%%

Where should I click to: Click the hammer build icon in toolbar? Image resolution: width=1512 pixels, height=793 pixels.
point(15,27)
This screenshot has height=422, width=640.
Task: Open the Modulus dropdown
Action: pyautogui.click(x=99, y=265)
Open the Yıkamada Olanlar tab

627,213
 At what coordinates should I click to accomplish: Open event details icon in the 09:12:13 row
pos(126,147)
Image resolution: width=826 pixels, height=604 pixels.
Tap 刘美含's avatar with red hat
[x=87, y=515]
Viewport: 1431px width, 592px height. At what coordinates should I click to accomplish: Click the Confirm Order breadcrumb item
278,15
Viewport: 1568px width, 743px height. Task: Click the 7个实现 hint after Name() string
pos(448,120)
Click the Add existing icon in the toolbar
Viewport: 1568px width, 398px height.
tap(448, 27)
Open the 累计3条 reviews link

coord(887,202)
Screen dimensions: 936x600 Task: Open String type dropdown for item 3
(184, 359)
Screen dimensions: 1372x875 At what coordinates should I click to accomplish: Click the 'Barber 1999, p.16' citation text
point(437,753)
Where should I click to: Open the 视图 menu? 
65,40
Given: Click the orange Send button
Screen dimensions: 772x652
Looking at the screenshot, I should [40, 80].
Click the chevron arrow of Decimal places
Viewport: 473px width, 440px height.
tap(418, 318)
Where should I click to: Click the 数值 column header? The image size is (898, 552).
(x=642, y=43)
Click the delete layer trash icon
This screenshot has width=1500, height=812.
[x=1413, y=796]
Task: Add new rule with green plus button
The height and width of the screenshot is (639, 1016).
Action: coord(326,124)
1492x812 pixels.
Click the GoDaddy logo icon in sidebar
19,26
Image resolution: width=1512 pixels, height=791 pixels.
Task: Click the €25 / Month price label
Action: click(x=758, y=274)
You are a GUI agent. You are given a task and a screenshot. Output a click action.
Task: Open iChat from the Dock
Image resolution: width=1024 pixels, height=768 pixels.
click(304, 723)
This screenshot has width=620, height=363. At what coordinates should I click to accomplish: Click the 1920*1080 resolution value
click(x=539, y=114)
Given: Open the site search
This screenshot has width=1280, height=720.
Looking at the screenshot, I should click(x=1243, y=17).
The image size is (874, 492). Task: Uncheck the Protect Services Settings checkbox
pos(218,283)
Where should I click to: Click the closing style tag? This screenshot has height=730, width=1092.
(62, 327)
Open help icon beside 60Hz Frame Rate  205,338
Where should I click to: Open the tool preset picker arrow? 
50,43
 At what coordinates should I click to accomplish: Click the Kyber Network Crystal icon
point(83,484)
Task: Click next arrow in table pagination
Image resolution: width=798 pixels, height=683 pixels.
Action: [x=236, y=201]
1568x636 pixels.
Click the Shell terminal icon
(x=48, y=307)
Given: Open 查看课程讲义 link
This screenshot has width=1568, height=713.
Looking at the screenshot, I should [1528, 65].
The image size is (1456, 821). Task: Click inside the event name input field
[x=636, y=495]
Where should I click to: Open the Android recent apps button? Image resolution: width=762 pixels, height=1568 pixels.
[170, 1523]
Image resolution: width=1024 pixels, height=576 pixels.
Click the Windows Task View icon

%%

#### DIRECTIONS FOR THIS TASK:
With no line skipped, copy the entries exactly as written.

#### FINISHED EXERCISE:
Where should I click to: Click the hammer build icon in toolbar? Image resolution: width=1512 pixels, height=793 pixels.
point(15,27)
This screenshot has height=422, width=640.
Task: Open the Modulus dropdown
Action: pyautogui.click(x=99, y=265)
Open the Yıkamada Olanlar tab

627,213
 At what coordinates should I click to accomplish: Open event details icon in the 09:12:13 row
pos(126,147)
Image resolution: width=826 pixels, height=604 pixels.
Tap 刘美含's avatar with red hat
[x=87, y=515]
Viewport: 1431px width, 592px height. At what coordinates should I click to accomplish: Click the Confirm Order breadcrumb item
278,15
Viewport: 1568px width, 743px height. Task: Click the 7个实现 hint after Name() string
pos(448,120)
Click the Add existing icon in the toolbar
Viewport: 1568px width, 398px height.
tap(448, 27)
Open the 累计3条 reviews link

coord(887,202)
Screen dimensions: 936x600 Task: Open String type dropdown for item 3
(184, 359)
Screen dimensions: 1372x875 At what coordinates should I click to accomplish: Click the 'Barber 1999, p.16' citation text
point(437,753)
Where should I click to: Open the 视图 menu? 
65,40
Given: Click the orange Send button
Screen dimensions: 772x652
Looking at the screenshot, I should [40, 80].
Click the chevron arrow of Decimal places
Viewport: 473px width, 440px height.
tap(418, 318)
Where should I click to: Click the 数值 column header? The image size is (898, 552).
(x=642, y=43)
Click the delete layer trash icon
This screenshot has width=1500, height=812.
[x=1413, y=796]
Task: Add new rule with green plus button
The height and width of the screenshot is (639, 1016).
Action: coord(326,124)
1492x812 pixels.
Click the GoDaddy logo icon in sidebar
19,26
Image resolution: width=1512 pixels, height=791 pixels.
Task: Click the €25 / Month price label
Action: click(x=758, y=274)
You are a GUI agent. You are given a task and a screenshot. Output a click action.
Task: Open iChat from the Dock
Image resolution: width=1024 pixels, height=768 pixels.
click(304, 723)
This screenshot has width=620, height=363. At what coordinates should I click to accomplish: Click the 1920*1080 resolution value
click(x=539, y=114)
Given: Open the site search
This screenshot has width=1280, height=720.
Looking at the screenshot, I should click(x=1243, y=17).
The image size is (874, 492). Task: Uncheck the Protect Services Settings checkbox
pos(218,283)
Where should I click to: Click the closing style tag? This screenshot has height=730, width=1092.
(62, 327)
Open help icon beside 60Hz Frame Rate  205,338
Where should I click to: Open the tool preset picker arrow? 
50,43
 At what coordinates should I click to accomplish: Click the Kyber Network Crystal icon
point(83,484)
Task: Click next arrow in table pagination
Image resolution: width=798 pixels, height=683 pixels.
Action: [x=236, y=201]
1568x636 pixels.
Click the Shell terminal icon
(x=48, y=307)
Given: Open 查看课程讲义 link
This screenshot has width=1568, height=713.
Looking at the screenshot, I should [1528, 65].
The image size is (1456, 821). Task: Click inside the event name input field
[x=636, y=495]
Where should I click to: Open the Android recent apps button? Image resolution: width=762 pixels, height=1568 pixels.
[170, 1523]
Image resolution: width=1024 pixels, height=576 pixels.
Click the Windows Task View icon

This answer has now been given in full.